3. **Client-Enforced Session Isolation:** Session isolation is currently **client-enforced**. The server provides `clientCount` as a signal, but nothing prevents a poorly behaved client from joining a session it shouldn't. Whether to add server-side enforcement (e.g., max connections per session, explicit session locking) is an open question for a future iteration.

---

## Summary

This design adds explicit session management to the agentServer without fundamentally restructuring its architecture. The core additions are:

- A `sessions.json` registry for discoverable, GUID-keyed named sessions.
- A `SessionManager` that maintains a pool of per-session `SharedDispatcher` instances, each with its own isolated `initializeCommandHandlerContext()` call, chat history, conversation memory, and persist directory.
- Five new RPC methods on the `AgentServer` channel: `joinSession`, `leaveSession`, `createSession`, `listSessions`, `renameSession`, `deleteSession`.
- `sessionId` in `DispatcherConnectOptions` so clients can resume a specific session by ID.
- `listSessions(name?)` with optional substring filtering as the primary session discovery mechanism.
- Session-namespaced WebSocket channels (`dispatcher:<id>`, `clientio:<id>`) enabling multiple concurrent sessions over a single connection.
- Idle dispatcher eviction after 5 minutes to free memory for inactive sessions.

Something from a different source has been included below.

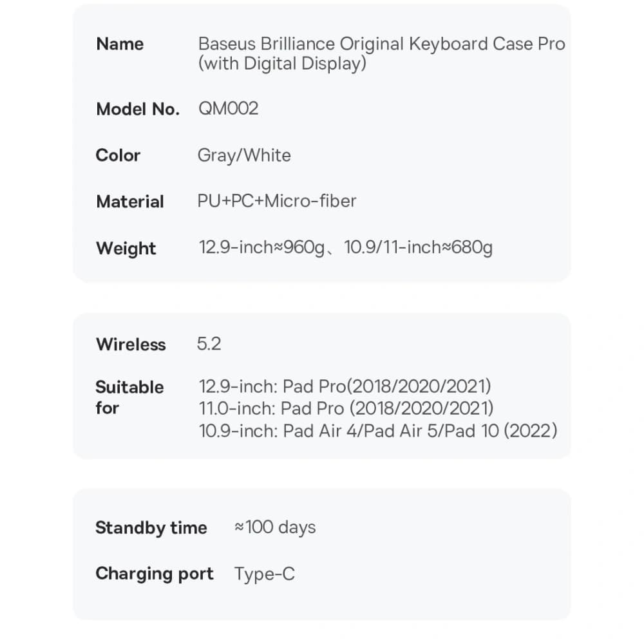Click the "Wireless" label
Screen dimensions: 644x644
tap(131, 345)
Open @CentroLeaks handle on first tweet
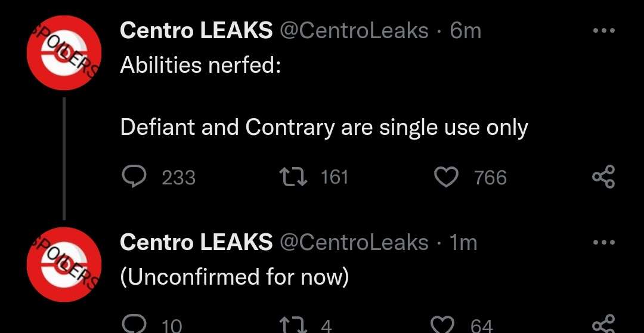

The server enforces no policy on who can join or delete a session — `clientCount` gives clients the signal to make that decision themselves.

Session state is local to the server — the underlying LLM API is stateless, and the server owns all history management. This lifts that responsibility from individual clients (Shell, CLI) into the shared server layer, where it belongs.